With the line containing "[Switch to dark mode] (390, 30)" as the start and the line containing "Invoice Transaction (122, 154)" as the end, transcribe that span of the entries below exactly, including both.

**Records to use**.
++++++++
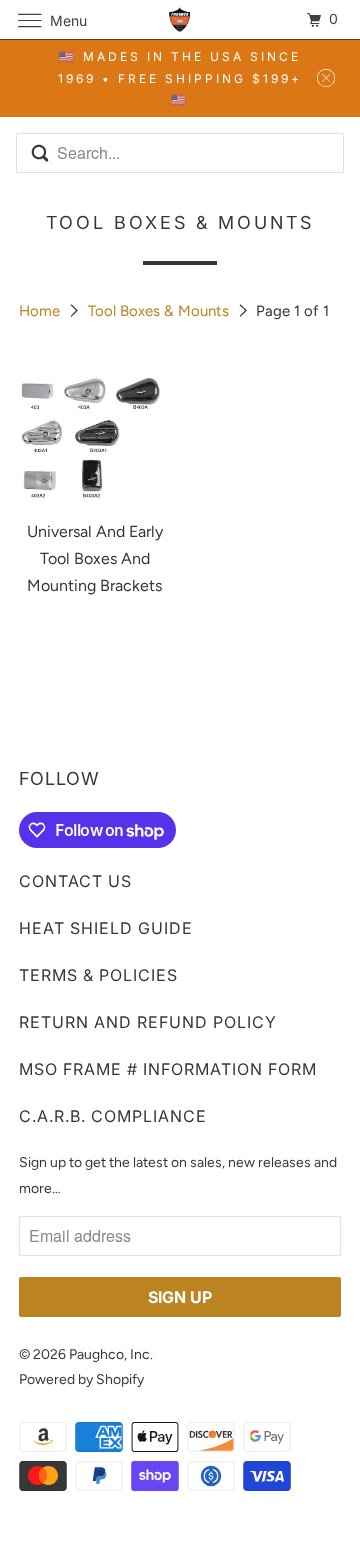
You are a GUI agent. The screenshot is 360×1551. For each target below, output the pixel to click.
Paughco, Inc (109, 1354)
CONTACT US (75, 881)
++++++++
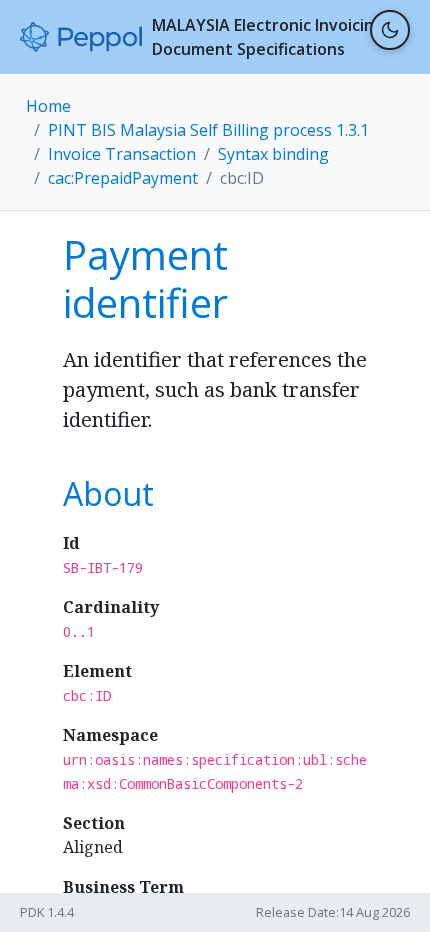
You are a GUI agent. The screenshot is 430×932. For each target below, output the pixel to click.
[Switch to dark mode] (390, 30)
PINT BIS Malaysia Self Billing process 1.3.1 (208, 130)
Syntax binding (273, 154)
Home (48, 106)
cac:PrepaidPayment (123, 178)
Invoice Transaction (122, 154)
++++++++
**Result of this task**.
[Switch to dark mode] (390, 30)
PINT BIS Malaysia Self Billing process 1.3.1 (208, 130)
Syntax binding (273, 154)
Home (48, 106)
cac:PrepaidPayment (123, 178)
Invoice Transaction (122, 154)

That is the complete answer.